Слесарь Григорьев, совершенно неожиданно для Петра Федотыча, крепко и внушительно сказал:
— Стыдно этого не знать, товарищ! Это даже дураку ясно. Какой же ты после этого, к чертовой матери, кондуктор?
— В чем же суть? — весь уничтоженный, продрожал голосом Петр Федотыч.
— Ты должен, — поднимаясь и рубя ладонью воздух, стал чеканить Жеребяткин, — после установленного факта в рождении, ты сейчас же должен стребовать с этой самой мадам дополнительный билет. Один младенец бесплатно. А ежели два образовались в поезде, это уж целый билет дорога заработала. Итак, резюмируя способности мозгов, ты чрез полгодика можешь явиться для вторичного экзамена об это место.
Петр Федотыч качнулся, мотнул головой и, сдерживая гнев, угрожающе сказал:
— Ну, в таком разе мы с вами, гражданин Жеребяткин, посчитаемся… Я найду правду. Теперь не прежние времена… Так влетит, что…
И экзаменаторам действительно влетело.
— К черту, — сказал сам себе Петр Иваныч Тарелкин, прикултыхав домой с трудповинности, и бросил в угол лопату. — Так больше жить нельзя. Это не жизнь, а каторга… Хуже! Это хождение преподобной Феодоры по мукам. Хуже…
Он снял с правой ноги стоптанный сапожишко и осмотрел ступню: так и есть, большой палец посинел и вспух. Руки тоже поцарапаны, и рассечена бровь. Он размотал веревку, служившую ему поясом, швырнул ее под кровать, сорвал с плеч дырявую бабью кацавейку и долго шагал взад-вперед в одном сапоге, припадая на больную ногу.

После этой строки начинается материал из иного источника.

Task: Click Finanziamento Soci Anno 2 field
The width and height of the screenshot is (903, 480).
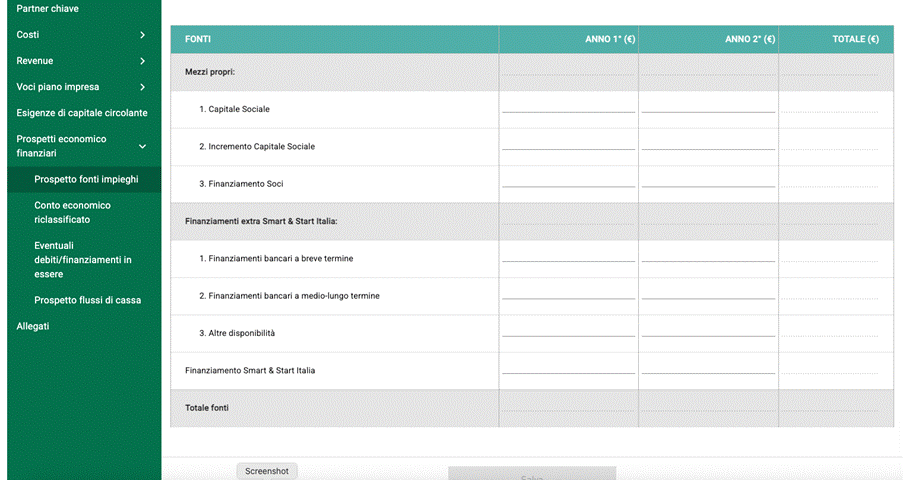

— Ха, транспорт… Вози им песок из карьера, балласт… — бубнил он, тараща озлобленные мутные глаза. — А зимой дрова заготовляй на железку, для общественных портомоен проруби долби, окопы рой… Тьфу! Черт бы их драл.

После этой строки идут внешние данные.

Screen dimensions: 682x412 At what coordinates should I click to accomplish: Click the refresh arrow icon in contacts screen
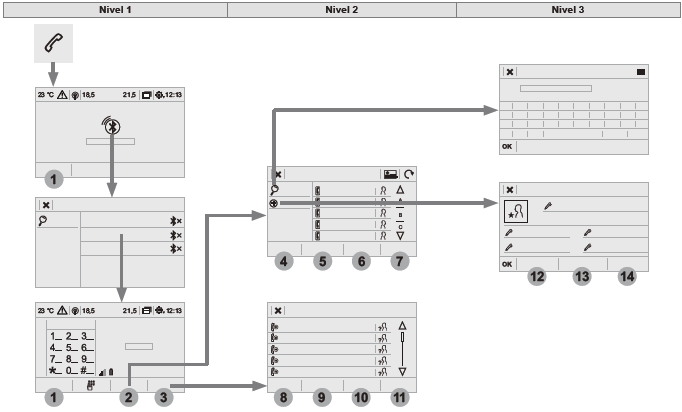coord(409,174)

Петр Иваныч остановился и так свирепо потряс кулаками, что рыжие длинные космы его заплясали по острым плечам. В эту минуту, взлохмаченный, дикий, грязный, он напоминал допившегося до чертиков дьякона.
В изнеможении он повалился на кровать и сердито запыхтел.
— И завтра, и послезавтра все то же, то же. Может быть, еще десять лет такую волынку тянуть придется… Это с больным-то сердцем.
Но настроение его вдруг резко изменилось: по испитому длинному лицу проползла улыбка, большой кадык на хрящеватом горле судорожно запрыгал, фиолетовый нос весь наморщился, засвистел и затрясся в смехе.
— Гениально! Гениально! — радостно воскликнул Петр Иваныч и ударил себя ладонью в лоб.
Отворилась дверь. Петр Иваныч поспешно придал лицу вид безвинно пострадавшей жертвы и закрыл глаза.
— Петруша! Да что ж ты, голубчик, развалился-то, — чуть гнусавя, сказала Фелицата Николаевна и стала разматывать с головы шаль, — хотя бы рассаду полил, ведь завтра некогда, завтра ты назначен на заготовку шпал. Милицейский с бумажкой приходил.
— Не пойду, — равнодушно сказал Петр Иваныч и густо, но без всякого выражения сплюнул. — Я — бывший соборный регент, а не батрак. К черту!.. Я им больше не слуга… Арестант я, что ли?
Треугольное личико миниатюрной Фелицаты Николаевны побелело.
— Да, никак, ты рехнулся, Петруша! Да ведь по нынешним временам за это могут расстрелять!
— Как это меня могут расстрелять, раз я умру, — загробным голосом проговорил Петр Иваныч.